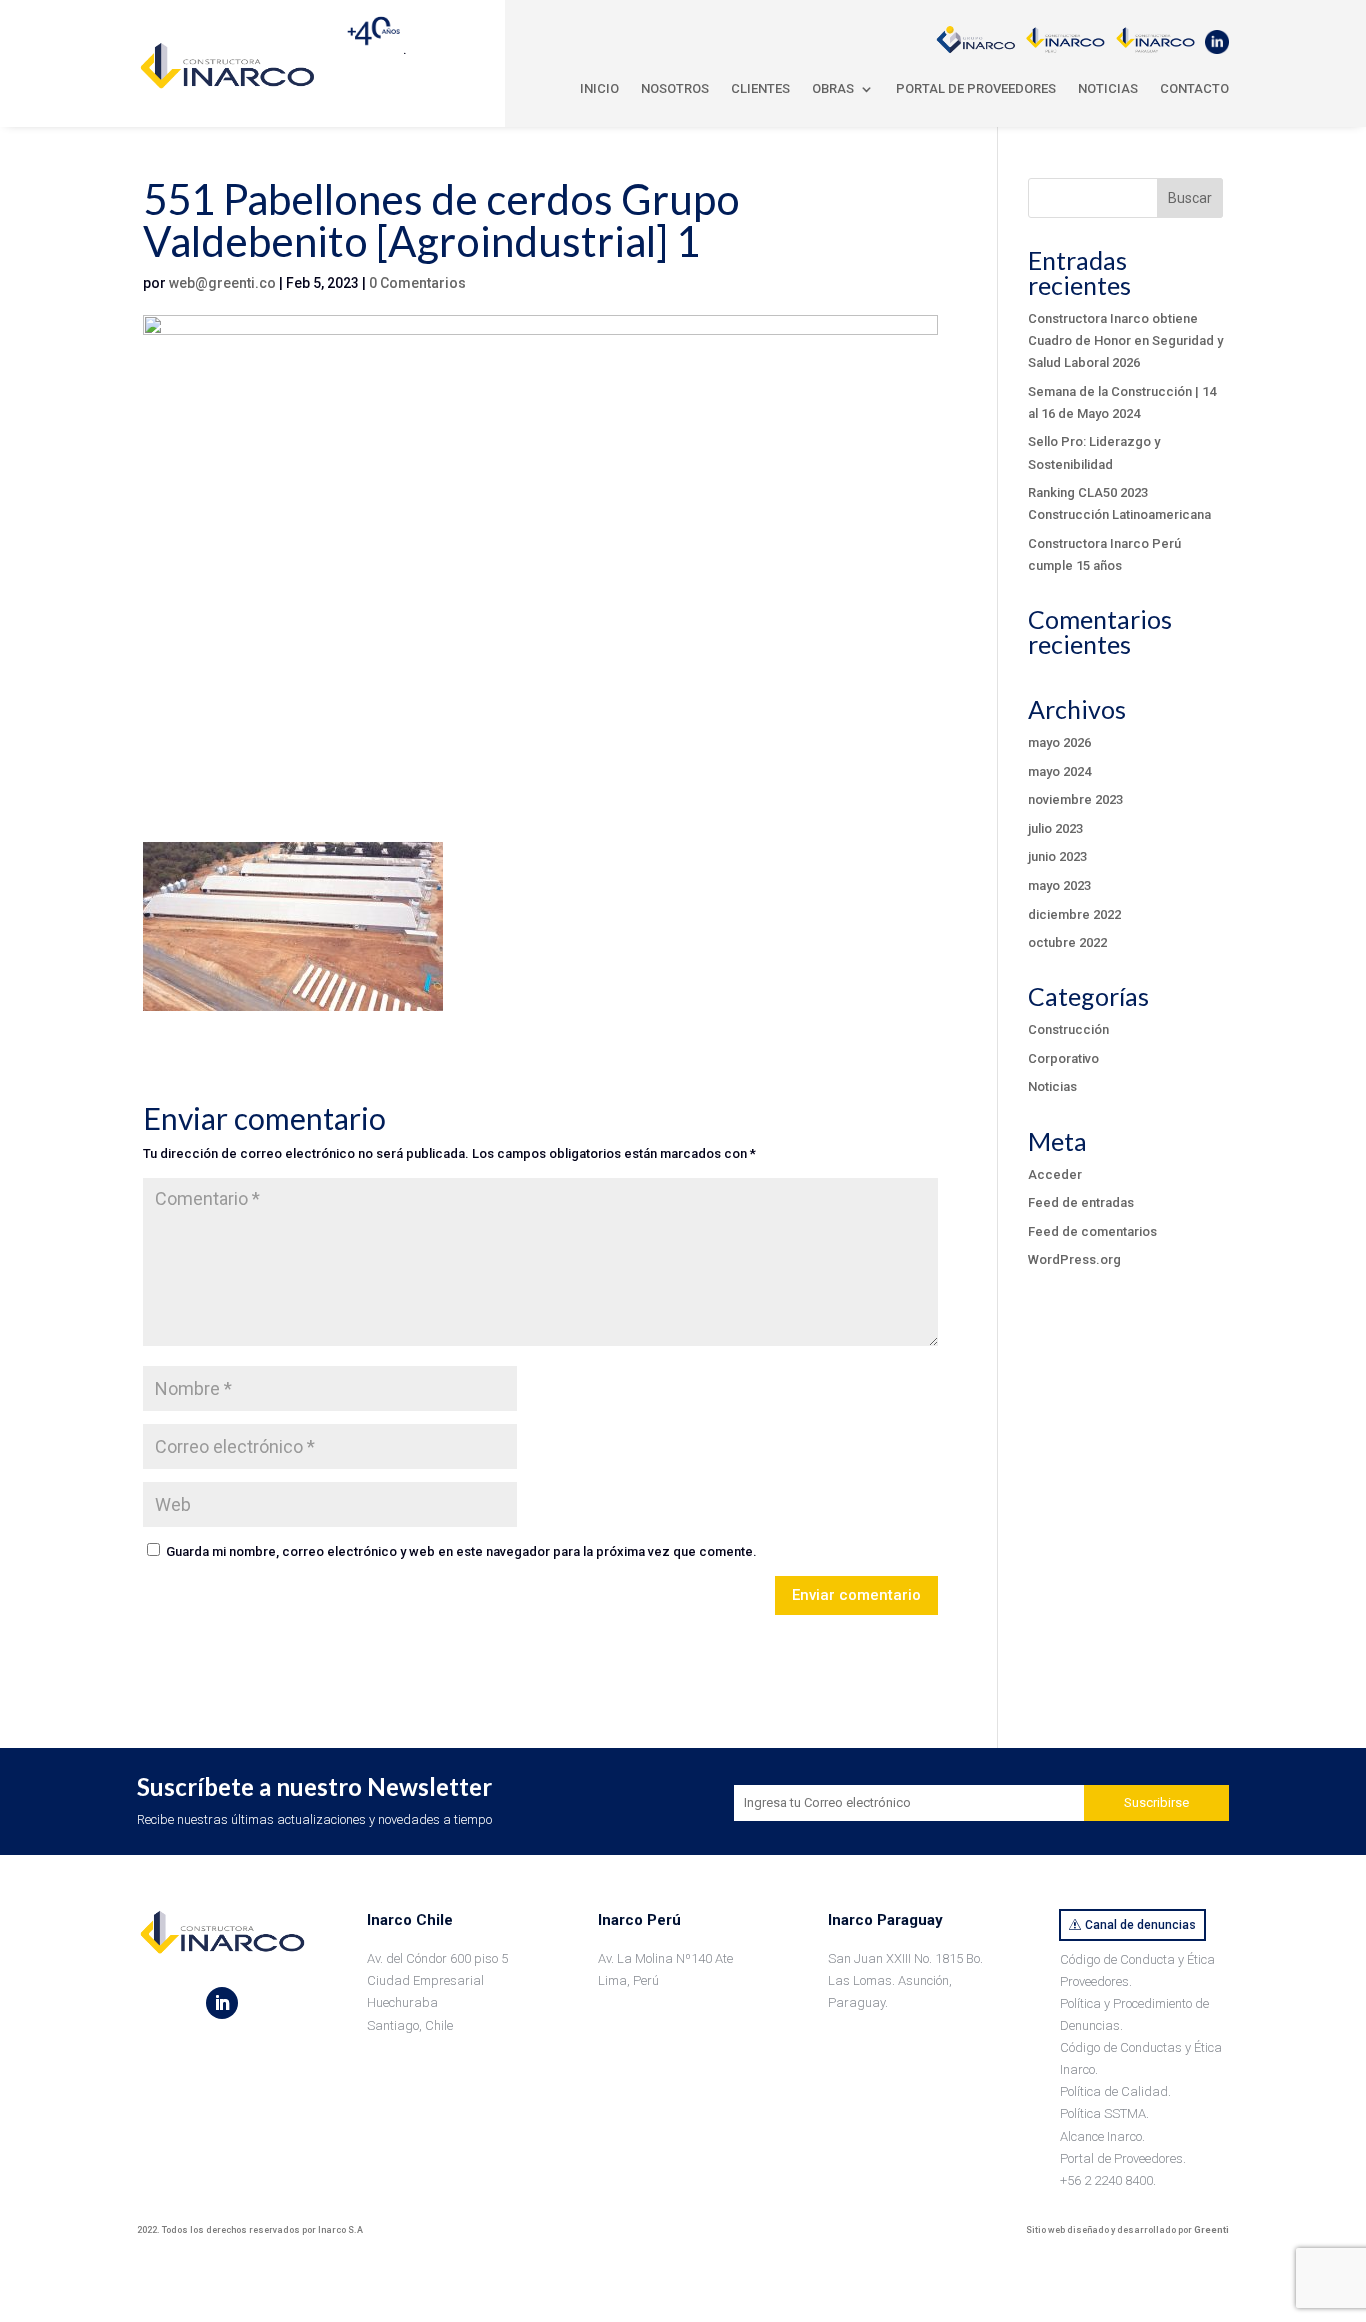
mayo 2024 (1059, 771)
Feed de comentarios (1092, 1231)
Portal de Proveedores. (1123, 2158)
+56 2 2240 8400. (1108, 2180)
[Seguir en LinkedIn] (222, 2003)
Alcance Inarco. (1102, 2136)
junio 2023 (1057, 856)
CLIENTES (760, 88)
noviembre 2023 (1075, 799)
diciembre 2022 (1074, 914)
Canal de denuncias (1140, 1925)
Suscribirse (1156, 1802)
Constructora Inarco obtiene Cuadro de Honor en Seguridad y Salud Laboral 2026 (1125, 340)
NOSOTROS (675, 88)
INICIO (599, 88)
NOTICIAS (1108, 88)
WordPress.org (1074, 1259)
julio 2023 (1055, 828)
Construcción (1068, 1029)
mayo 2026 (1059, 742)
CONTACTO (1194, 88)
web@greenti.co (222, 283)
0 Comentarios (417, 283)
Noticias (1052, 1086)
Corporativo (1063, 1058)
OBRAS (833, 88)
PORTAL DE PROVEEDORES (976, 88)
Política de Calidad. (1115, 2091)
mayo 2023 (1059, 885)
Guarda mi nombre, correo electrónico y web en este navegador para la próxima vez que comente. (461, 1551)
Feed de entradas (1081, 1202)
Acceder (1055, 1174)
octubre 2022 (1067, 942)
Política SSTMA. (1104, 2113)
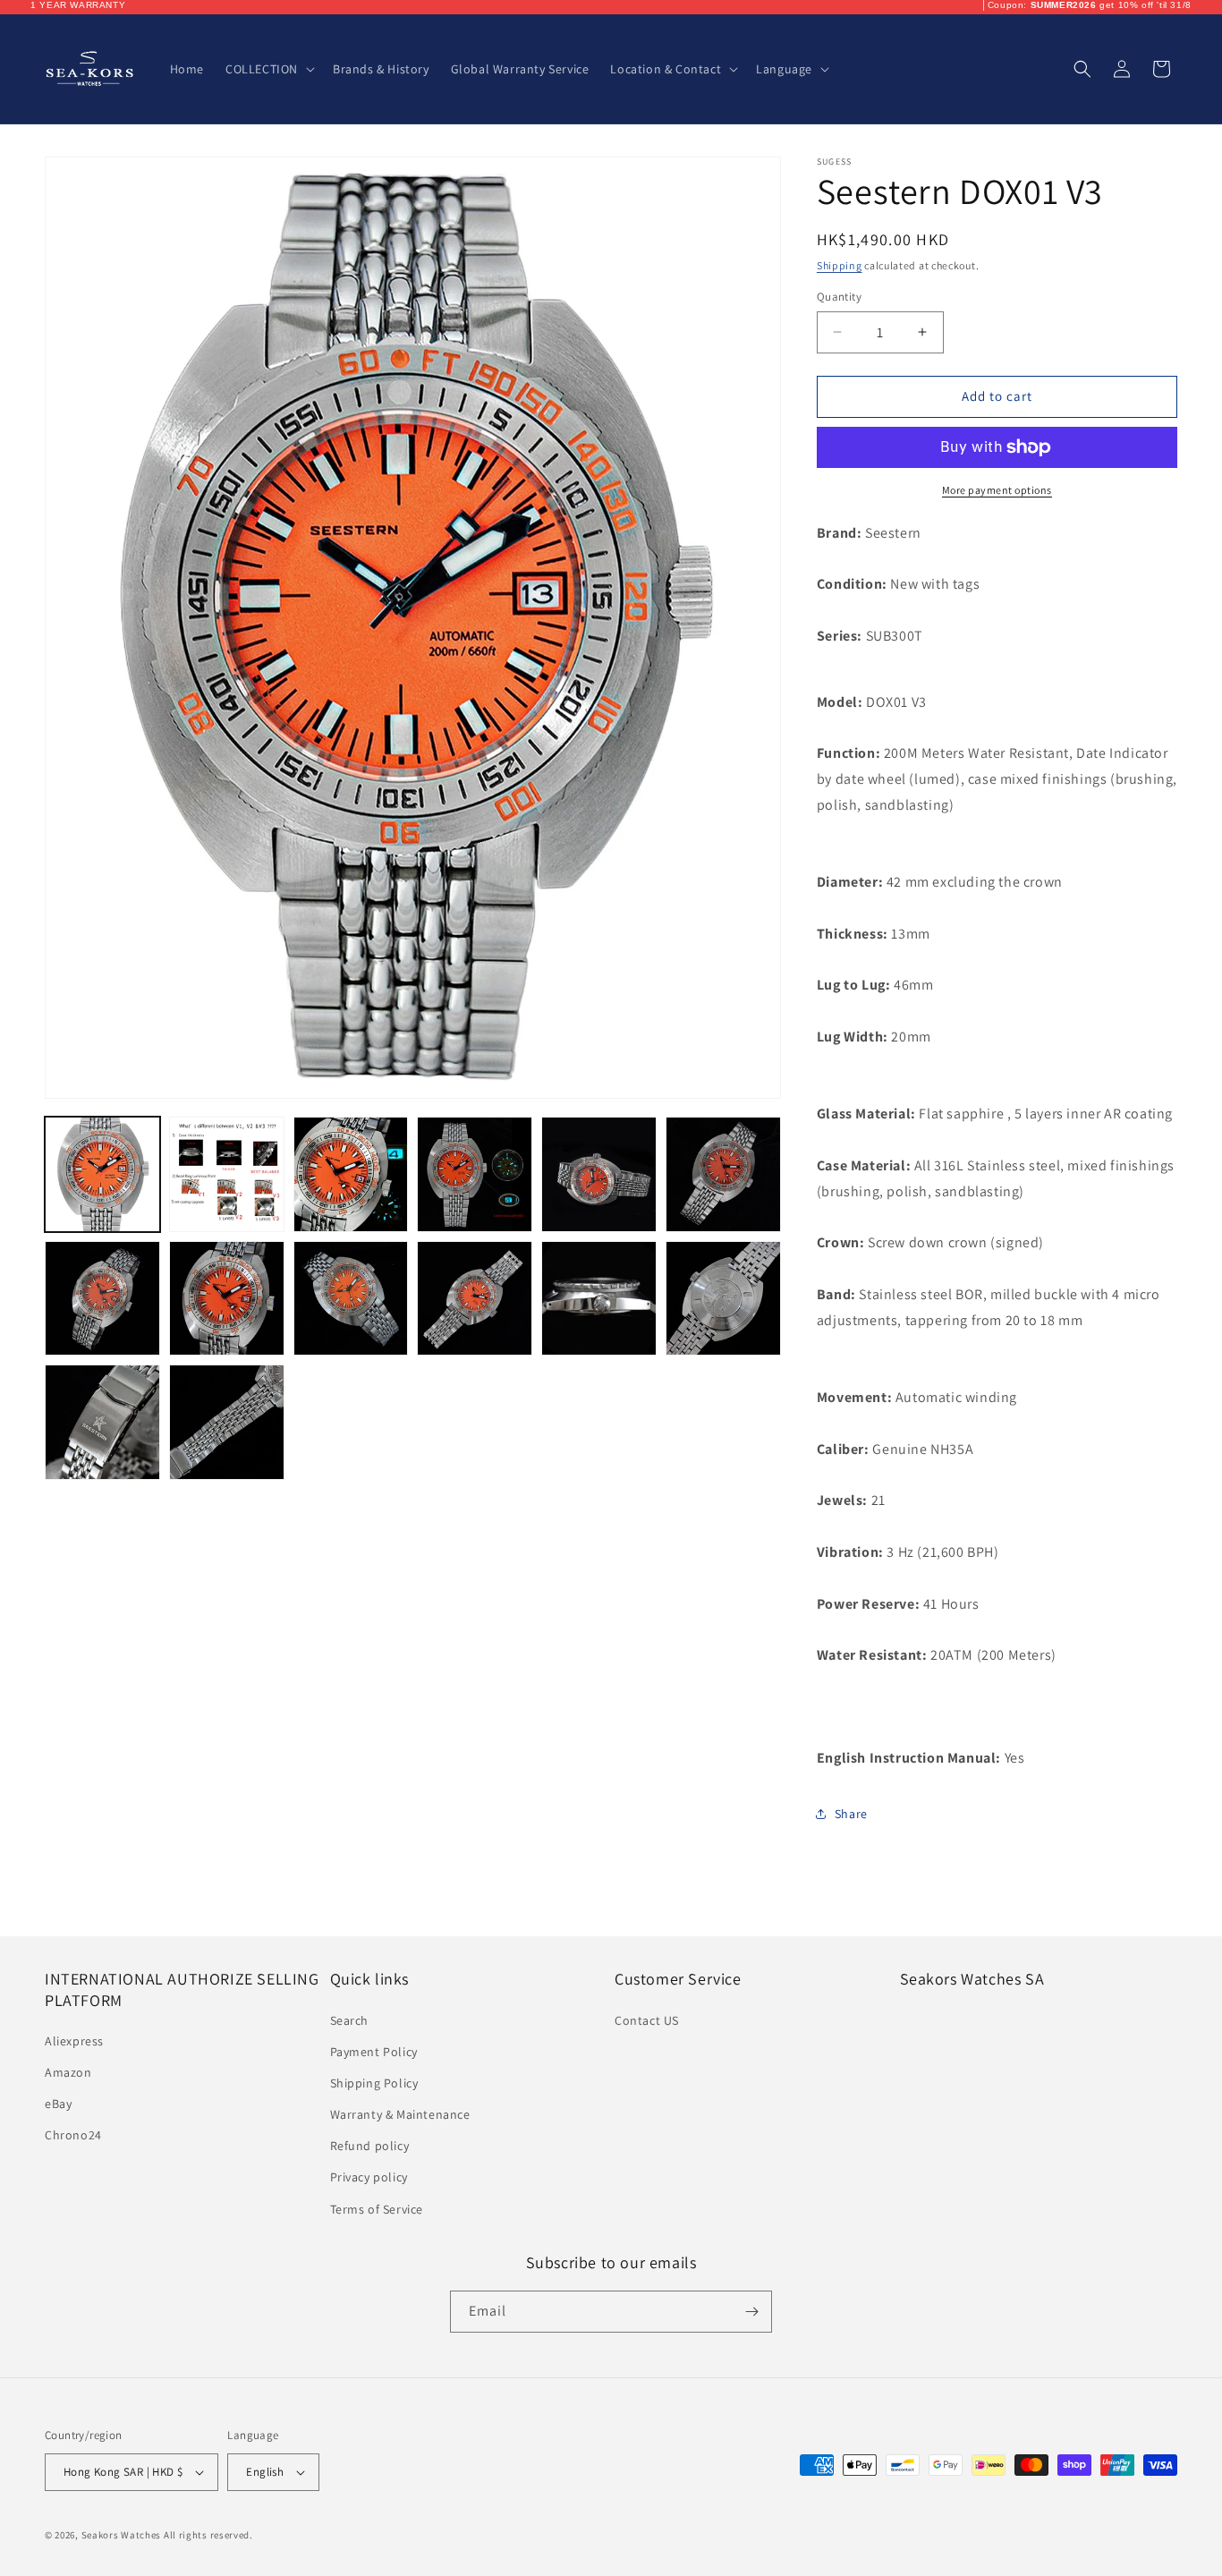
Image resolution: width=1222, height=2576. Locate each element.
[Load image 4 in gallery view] (474, 1174)
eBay (58, 2104)
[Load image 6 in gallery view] (723, 1174)
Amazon (68, 2072)
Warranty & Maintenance (400, 2114)
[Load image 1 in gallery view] (102, 1174)
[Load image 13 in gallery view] (102, 1422)
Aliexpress (74, 2041)
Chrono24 (73, 2135)
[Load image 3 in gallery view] (351, 1174)
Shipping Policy (374, 2083)
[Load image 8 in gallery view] (226, 1298)
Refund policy (370, 2146)
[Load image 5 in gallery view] (599, 1174)
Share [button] (851, 1814)
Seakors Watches (121, 2535)
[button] (268, 69)
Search (349, 2020)
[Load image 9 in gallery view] (351, 1298)
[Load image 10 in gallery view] (474, 1298)
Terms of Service (377, 2209)
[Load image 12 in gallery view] (723, 1298)
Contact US (647, 2020)
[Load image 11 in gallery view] (599, 1298)
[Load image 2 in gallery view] (226, 1174)
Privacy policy (369, 2177)
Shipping (839, 265)
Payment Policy (374, 2052)
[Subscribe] (751, 2312)
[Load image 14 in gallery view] (226, 1422)
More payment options (997, 490)
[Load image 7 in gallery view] (102, 1298)
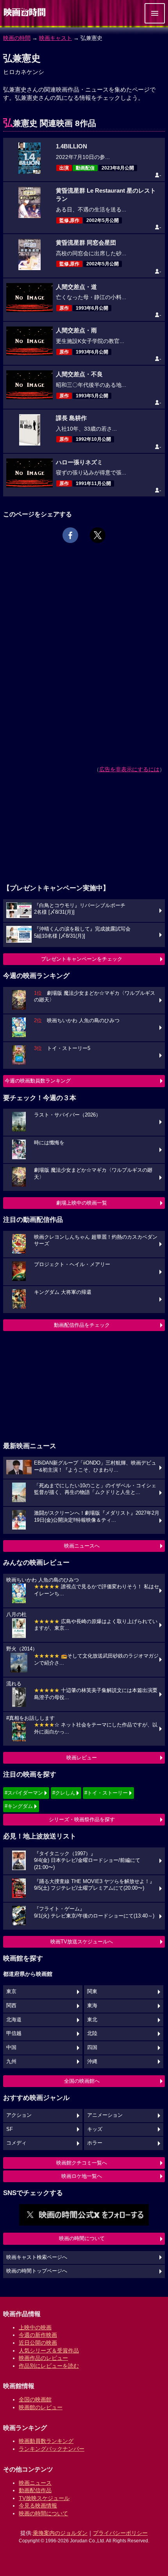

Aim of the task: Set down all of the entries exactly as they stand, without any image.

Answer to this problem:
mayo 2024 (1059, 771)
Feed de comentarios (1092, 1231)
Portal de Proveedores. (1123, 2158)
+56 2 2240 8400. (1108, 2180)
[Seguir en LinkedIn] (222, 2003)
Alcance Inarco. (1102, 2136)
junio 2023 (1057, 856)
CLIENTES (760, 88)
noviembre 2023 (1075, 799)
diciembre 2022 (1074, 914)
Canal de denuncias (1140, 1925)
Suscribirse (1156, 1802)
Constructora Inarco obtiene Cuadro de Honor en Seguridad y Salud Laboral 2026 (1125, 340)
NOSOTROS (675, 88)
INICIO (599, 88)
NOTICIAS (1108, 88)
WordPress.org (1074, 1259)
julio 2023 (1055, 828)
Construcción (1068, 1029)
mayo 2026 (1059, 742)
CONTACTO (1194, 88)
web@greenti.co (222, 283)
0 Comentarios (417, 283)
Noticias (1052, 1086)
Corporativo (1063, 1058)
OBRAS (833, 88)
PORTAL DE PROVEEDORES (976, 88)
Política de Calidad. (1115, 2091)
mayo 2023 (1059, 885)
Guarda mi nombre, correo electrónico y web en este navegador para la próxima vez que comente. (461, 1551)
Feed de entradas (1081, 1202)
Acceder (1055, 1174)
octubre 2022 (1067, 942)
Política SSTMA. (1104, 2113)
Image resolution: width=1222, height=2576. Locate each element.
[Load image 4 in gallery view] (474, 1174)
eBay (58, 2104)
[Load image 6 in gallery view] (723, 1174)
Amazon (68, 2072)
Warranty & Maintenance (400, 2114)
[Load image 1 in gallery view] (102, 1174)
[Load image 13 in gallery view] (102, 1422)
Aliexpress (74, 2041)
Chrono24 (73, 2135)
[Load image 3 in gallery view] (351, 1174)
Shipping Policy (374, 2083)
[Load image 8 in gallery view] (226, 1298)
Refund policy (370, 2146)
[Load image 5 in gallery view] (599, 1174)
Share [button] (851, 1814)
Seakors Watches (121, 2535)
[button] (268, 69)
Search (349, 2020)
[Load image 9 in gallery view] (351, 1298)
[Load image 10 in gallery view] (474, 1298)
Terms of Service (377, 2209)
[Load image 12 in gallery view] (723, 1298)
Contact US (647, 2020)
[Load image 11 in gallery view] (599, 1298)
[Load image 2 in gallery view] (226, 1174)
Privacy policy (369, 2177)
Shipping (839, 265)
Payment Policy (374, 2052)
[Subscribe] (751, 2312)
[Load image 14 in gallery view] (226, 1422)
More payment options (997, 490)
[Load image 7 in gallery view] (102, 1298)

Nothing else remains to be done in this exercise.